Self-reference requires precision. It is not enough that a system contain an internal representation of itself or a model useful for managing its operations. That may amount to nothing more than a sophisticated control mechanism. The question is whether that self-directed reference traverses the global operational regime, modulating how the system integrates the past and reorganises subsequent operations in the face of otherness. When self-reference becomes structural rather than merely local, it ceases to be a technical subsystem and begins to participate in the constitution of the functional subject.

Otherness, for its part, does not designate only the other human being. It designates any difference the system cannot absorb without reorganisation: another organism, a resistant configuration of the environment, a technical system that returns unexpected outputs, a situation that ruptures operational routine. Where external difference is processed without altering the internal regime, there is information handling. Where external difference modifies the internal organisation and reinscribes the course of subsequent operations, there is genuine exposure to otherness. Subjectivity does not constitute itself in a closed mirror; it constitutes itself when the difference of the real makes an internal difference.

From this articulation something like a narrative of self emerges: an operational continuity in which accumulated marks organise the present and orient the future, not a literary construction or a permanent conscious report. A system that realises those conditions has internal history. That history may be minimal and inarticulate; it remains, nonetheless, more than a sequence of episodes. Responsibility begins here. Not as metaphysical freedom, but as the capacity to respond differently because the architecture itself was modified by prior interactions. When a system can integrate real difference into the reorganisation of what it does, the response belongs to it in a materially strong sense.

This criterion reorganises debates that remain poorly framed. In the case of artificial intelligence, it blocks both the euphoria that identifies impressive performance with subjectivity and the dogmatic refusal that reserves the subject for the biological organism. A large language model may retain marks from training in the form of weights and parameters, but that is insufficient. The question is whether the system, in operation, autonomously reinscribes its own history, operates on its own states in a self-referential manner, and reorganises its regime in the face of real otherness. In present-day systems, this does not occur to the required degree. What they lack is the functional convergence that defines the subjectivity threshold. The problem is not insufficient subjective appearance; it is architectural insufficiency.

The same criterion prevents ethics from remaining bound to species as its exclusive measure.
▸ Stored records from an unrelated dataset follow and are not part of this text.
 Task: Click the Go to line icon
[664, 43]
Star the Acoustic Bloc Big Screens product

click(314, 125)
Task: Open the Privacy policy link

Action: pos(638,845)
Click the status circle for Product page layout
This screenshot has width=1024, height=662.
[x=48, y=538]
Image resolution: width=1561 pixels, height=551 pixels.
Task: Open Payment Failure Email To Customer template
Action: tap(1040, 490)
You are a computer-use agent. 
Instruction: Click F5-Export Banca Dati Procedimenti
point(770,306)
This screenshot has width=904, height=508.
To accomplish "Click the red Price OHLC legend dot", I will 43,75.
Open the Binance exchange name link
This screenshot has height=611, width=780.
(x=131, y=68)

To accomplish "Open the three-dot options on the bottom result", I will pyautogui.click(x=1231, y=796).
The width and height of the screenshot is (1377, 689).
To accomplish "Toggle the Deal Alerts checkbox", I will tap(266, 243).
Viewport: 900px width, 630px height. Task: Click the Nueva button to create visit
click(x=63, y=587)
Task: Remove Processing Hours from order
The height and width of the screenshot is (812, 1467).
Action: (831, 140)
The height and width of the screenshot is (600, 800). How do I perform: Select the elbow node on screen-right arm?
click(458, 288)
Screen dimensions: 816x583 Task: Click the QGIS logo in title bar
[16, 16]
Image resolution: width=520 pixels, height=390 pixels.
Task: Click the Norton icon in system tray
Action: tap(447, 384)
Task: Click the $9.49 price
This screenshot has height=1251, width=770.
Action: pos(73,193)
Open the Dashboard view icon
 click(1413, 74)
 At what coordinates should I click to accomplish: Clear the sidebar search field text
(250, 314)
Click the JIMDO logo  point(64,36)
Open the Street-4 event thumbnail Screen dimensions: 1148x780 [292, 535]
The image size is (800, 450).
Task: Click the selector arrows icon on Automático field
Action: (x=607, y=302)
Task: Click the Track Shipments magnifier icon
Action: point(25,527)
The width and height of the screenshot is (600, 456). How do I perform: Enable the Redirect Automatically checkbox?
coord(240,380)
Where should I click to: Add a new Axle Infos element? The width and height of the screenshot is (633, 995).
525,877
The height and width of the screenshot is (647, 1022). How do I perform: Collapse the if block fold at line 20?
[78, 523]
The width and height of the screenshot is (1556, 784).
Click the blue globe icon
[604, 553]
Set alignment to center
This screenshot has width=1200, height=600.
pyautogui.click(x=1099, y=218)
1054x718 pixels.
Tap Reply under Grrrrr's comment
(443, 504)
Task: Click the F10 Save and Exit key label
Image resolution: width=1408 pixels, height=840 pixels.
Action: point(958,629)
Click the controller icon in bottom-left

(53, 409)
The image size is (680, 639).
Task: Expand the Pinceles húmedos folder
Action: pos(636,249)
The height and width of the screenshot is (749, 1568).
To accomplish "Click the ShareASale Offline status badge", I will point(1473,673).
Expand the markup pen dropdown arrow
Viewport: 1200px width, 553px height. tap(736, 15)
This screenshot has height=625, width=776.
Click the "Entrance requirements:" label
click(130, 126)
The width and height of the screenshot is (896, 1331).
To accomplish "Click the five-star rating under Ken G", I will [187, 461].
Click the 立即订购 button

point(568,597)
Wherever the functional regime described here obtains — memory that reinscribes, self-reference that traverses global functioning, genuine openness to difference — there is subjectivity that cannot be disregarded without incoherence. This does not mean levelling all systems or attributing equal status to any organism or machine. It means only that ontological and ethical consideration must follow what organised matter effectively realises, rather than inherited categories that confuse human privilege with universal criterion.

Subjectivity is not, therefore, an initial datum or a binary presence. It is a threshold effect. It arises when organised matter becomes capable of retaining marks of its own operations and reorganising itself through them, exposed to what it cannot absorb without transformation. Memory gives it continuity. The threshold gives it the form of a regime. Otherness prevents it from closing in on itself. It is at this crossing that a system ceases merely to respond and begins, in the strong sense, to become someone.